Personal information
- Full name: Douglas Ian Yeabsley
- Born: 3 January 1942 (age 84) Exeter, Devon, England
- Batting: Left-handed
- Bowling: Left-arm medium-fast
- Role: Bowler
- Relations: Richard Yeabsley (son); Michael Yeabsley (son);

Domestic team information
- 1959–1991: Devon
- 1974–1981: Minor Counties (West/South)
- FC debut: 20 July 1974 Minor Counties v Pakistanis
- Last FC: 4 August 1981 Minor Counties v Sri Lankans
- List A debut: 10 May 1969 Devon v Hertfordshire
- Last List A: 24 June 1987 Devon v Worcestershire

Career statistics
| Competition | First-class | List A |
| Matches | 4 | 41 |
| Runs scored | 27 | 164 |
| Batting average | 9.00 | 13.66 |
| 100s/50s | 0/0 | 0/0 |
| Top score | 14* | 22* |
| Balls bowled | 837 | 2,358 |
| Wickets | 13 | 36 |
| Bowling average | 29.92 | 32.27 |
| 5 wickets in innings | 0 | 0 |
| 10 wickets in match | 0 | 0 |
| Best bowling | 3/45 | 3/21 |
| Catches/stumpings | 1/– | 5/– |
- Source: CricketArchive, 10 December 2008

= Doug Yeabsley =

English cricketer (born 1942)

Douglas Ian Yeabsley (born 3 January 1942), is a former cricketer who represented the Minor Counties and, particularly, Devon County Cricket Club from 1959 to 1990, a span of 31 years. Yeabsley played a role in a victory for Minor Counties over the visiting Australian cricket team in 1977.

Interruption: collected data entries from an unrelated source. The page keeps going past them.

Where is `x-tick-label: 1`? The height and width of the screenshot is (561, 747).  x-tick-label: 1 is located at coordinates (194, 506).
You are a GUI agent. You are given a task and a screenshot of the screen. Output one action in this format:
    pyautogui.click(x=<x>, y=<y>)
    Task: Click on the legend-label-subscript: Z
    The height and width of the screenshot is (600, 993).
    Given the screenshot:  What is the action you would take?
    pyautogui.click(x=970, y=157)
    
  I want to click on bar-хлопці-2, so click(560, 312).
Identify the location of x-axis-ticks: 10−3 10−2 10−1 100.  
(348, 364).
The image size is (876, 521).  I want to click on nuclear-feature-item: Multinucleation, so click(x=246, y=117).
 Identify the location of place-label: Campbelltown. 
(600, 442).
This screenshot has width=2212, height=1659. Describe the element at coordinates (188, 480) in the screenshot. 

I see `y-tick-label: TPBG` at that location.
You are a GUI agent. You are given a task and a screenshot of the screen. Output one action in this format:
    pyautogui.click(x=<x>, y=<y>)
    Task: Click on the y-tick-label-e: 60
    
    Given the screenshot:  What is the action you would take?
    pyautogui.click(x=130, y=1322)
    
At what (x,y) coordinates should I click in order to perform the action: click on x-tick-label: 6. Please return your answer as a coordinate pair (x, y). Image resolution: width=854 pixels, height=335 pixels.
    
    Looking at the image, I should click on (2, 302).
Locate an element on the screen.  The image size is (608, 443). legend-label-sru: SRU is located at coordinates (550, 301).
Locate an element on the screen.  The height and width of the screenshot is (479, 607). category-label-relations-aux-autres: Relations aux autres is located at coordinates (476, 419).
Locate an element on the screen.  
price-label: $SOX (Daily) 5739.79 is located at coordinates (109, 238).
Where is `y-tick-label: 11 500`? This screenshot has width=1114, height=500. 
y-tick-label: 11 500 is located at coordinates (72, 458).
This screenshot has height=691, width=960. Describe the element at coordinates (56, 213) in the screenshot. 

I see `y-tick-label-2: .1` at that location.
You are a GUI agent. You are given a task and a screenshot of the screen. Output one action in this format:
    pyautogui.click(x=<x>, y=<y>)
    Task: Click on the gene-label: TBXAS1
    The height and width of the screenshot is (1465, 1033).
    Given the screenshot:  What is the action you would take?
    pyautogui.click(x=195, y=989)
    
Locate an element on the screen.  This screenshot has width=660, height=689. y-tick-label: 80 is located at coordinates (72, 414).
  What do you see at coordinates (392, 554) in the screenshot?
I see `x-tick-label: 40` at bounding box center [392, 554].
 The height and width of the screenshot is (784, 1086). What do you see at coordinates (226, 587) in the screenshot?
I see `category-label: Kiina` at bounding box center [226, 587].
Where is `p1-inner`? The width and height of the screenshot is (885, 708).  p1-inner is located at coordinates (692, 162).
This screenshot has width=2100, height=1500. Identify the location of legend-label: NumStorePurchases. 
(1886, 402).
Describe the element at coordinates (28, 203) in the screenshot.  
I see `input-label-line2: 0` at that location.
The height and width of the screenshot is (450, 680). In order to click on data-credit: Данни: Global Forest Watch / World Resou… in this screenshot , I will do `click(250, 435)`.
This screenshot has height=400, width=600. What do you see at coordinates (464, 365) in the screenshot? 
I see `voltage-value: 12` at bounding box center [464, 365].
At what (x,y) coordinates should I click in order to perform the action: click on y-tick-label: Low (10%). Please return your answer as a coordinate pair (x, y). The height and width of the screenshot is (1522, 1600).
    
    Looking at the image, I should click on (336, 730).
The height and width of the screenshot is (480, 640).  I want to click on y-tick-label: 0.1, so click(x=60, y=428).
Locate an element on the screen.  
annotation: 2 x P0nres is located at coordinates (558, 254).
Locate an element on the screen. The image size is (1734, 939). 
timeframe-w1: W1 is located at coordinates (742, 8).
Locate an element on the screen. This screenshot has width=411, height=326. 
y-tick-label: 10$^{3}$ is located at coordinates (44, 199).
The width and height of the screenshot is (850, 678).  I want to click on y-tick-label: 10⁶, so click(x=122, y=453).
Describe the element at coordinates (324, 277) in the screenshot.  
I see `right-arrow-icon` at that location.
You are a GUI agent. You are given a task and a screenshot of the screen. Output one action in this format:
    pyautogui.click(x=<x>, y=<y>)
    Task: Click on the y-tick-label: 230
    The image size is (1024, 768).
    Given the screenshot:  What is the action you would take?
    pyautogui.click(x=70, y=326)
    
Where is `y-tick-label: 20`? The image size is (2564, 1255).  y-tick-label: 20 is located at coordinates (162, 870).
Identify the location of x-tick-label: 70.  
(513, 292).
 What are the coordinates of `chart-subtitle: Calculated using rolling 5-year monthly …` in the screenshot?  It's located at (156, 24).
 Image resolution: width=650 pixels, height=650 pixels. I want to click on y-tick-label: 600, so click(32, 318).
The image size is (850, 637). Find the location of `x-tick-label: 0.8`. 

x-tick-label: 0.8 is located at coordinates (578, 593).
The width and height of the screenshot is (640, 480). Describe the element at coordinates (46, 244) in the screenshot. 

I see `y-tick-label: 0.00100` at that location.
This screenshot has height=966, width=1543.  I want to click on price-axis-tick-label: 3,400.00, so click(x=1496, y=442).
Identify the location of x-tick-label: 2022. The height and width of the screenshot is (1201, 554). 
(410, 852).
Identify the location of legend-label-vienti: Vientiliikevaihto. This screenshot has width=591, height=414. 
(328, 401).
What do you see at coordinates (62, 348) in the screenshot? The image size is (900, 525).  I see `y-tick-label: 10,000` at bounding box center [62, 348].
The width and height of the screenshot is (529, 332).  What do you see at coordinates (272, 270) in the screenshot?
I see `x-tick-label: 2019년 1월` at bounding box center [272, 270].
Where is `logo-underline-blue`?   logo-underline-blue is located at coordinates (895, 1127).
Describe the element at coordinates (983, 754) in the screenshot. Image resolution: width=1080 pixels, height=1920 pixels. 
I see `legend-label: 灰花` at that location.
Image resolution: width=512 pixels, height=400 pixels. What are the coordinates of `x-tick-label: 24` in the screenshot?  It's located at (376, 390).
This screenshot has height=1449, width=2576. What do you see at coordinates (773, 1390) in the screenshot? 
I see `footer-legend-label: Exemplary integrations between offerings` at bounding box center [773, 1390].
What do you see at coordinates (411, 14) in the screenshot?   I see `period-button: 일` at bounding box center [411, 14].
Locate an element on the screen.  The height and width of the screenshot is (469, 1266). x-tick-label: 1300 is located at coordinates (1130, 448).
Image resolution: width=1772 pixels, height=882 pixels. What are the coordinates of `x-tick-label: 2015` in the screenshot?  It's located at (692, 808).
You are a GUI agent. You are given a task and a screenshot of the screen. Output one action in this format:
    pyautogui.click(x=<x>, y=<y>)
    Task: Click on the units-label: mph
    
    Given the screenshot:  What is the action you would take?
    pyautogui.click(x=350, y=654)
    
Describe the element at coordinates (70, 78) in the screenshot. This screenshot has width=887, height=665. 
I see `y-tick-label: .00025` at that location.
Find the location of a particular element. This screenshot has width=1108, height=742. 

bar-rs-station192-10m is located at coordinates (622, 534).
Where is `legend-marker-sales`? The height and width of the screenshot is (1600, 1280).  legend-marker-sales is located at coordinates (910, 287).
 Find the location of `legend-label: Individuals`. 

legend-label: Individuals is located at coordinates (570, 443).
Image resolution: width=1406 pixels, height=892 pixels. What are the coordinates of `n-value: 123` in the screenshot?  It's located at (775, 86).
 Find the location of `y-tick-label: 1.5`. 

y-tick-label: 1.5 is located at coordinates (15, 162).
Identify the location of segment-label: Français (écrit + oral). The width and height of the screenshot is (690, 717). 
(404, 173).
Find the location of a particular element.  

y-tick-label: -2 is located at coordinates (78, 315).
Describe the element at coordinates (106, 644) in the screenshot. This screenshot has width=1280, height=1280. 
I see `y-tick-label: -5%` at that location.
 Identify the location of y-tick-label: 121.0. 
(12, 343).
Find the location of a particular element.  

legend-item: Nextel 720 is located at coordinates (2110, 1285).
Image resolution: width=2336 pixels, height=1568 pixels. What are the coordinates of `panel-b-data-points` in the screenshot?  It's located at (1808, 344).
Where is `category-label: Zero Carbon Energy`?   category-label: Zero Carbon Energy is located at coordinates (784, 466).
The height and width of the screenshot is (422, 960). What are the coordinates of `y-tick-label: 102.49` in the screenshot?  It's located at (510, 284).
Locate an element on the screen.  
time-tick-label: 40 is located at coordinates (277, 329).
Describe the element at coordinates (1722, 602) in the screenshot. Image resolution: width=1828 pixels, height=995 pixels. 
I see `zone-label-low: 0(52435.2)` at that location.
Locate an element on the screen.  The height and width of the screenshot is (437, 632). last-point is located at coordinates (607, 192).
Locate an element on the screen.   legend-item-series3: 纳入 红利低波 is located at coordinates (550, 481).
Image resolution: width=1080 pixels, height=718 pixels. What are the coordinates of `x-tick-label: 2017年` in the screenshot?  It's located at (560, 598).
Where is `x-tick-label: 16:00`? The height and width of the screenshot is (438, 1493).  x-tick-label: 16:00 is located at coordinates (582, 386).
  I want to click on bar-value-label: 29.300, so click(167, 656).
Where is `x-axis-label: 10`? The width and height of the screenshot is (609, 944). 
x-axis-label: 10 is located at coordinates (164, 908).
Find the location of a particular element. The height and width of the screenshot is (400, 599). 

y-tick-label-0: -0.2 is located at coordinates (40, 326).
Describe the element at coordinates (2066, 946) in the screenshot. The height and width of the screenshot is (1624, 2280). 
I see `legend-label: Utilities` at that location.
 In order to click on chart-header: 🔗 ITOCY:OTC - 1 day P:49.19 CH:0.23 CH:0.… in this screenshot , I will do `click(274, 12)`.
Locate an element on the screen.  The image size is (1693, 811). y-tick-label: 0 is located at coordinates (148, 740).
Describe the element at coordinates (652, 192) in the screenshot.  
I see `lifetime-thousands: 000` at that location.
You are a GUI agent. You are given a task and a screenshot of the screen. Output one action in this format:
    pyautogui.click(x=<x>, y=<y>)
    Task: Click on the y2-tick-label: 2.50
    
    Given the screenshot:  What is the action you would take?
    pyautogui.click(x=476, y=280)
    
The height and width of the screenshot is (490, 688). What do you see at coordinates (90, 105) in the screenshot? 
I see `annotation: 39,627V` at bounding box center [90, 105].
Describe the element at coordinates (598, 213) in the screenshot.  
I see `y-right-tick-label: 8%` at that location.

He also played top class rugby union: "as a back-row forward for Harlequins for many years", and, as a flanker, for Saracens and Hertfordshire. Away from sport, he taught chemistry at Haberdashers' Aske's School.

==Cricket career==
A left-arm medium pace bowler and a left-handed tail end batsman, Yeabsley made his debut for Devon "in 1959, aged 17, while still at Exeter School, and continued for 31 seasons, a tribute to his durability and skill".

Yeabsley made four appearances in first-class cricket and 41 in List A matches. His first-class appearances were all made for the Minor Counties representative team against touring international opposition. His best bowling return was achieved against the 1974 Pakistan touring team, taking 3-45 including the wickets of Mushtaq Mohammad, Wasim Bari and Wasim Raja—all Test players.

Yeabsley's last List A appearance was against Worcestershire in the 1987 NatWest Trophy, when he was 45. Ian Botham and Graeme Hick both made hundreds. Worcestershire scored their 404 runs at a rate of nearly seven runs per over. Yeabsley's 12 overs cost just 50 runs; the other four bowlers conceded between 79 and 97 runs off the same number of overs.

Yeabsley has been described as "undoubtedly England's best amateur bowler of the seventies, bowling left-arm fast medium."

==Family and teaching career==
Yeabsley's two sons, Michael and Richard, both played first-class cricket, the latter in particular with some success. Both were educated at Haberdashers' Aske's Boys School, where Doug taught chemistry from 1964 and coached the school first XI and rugby first XV.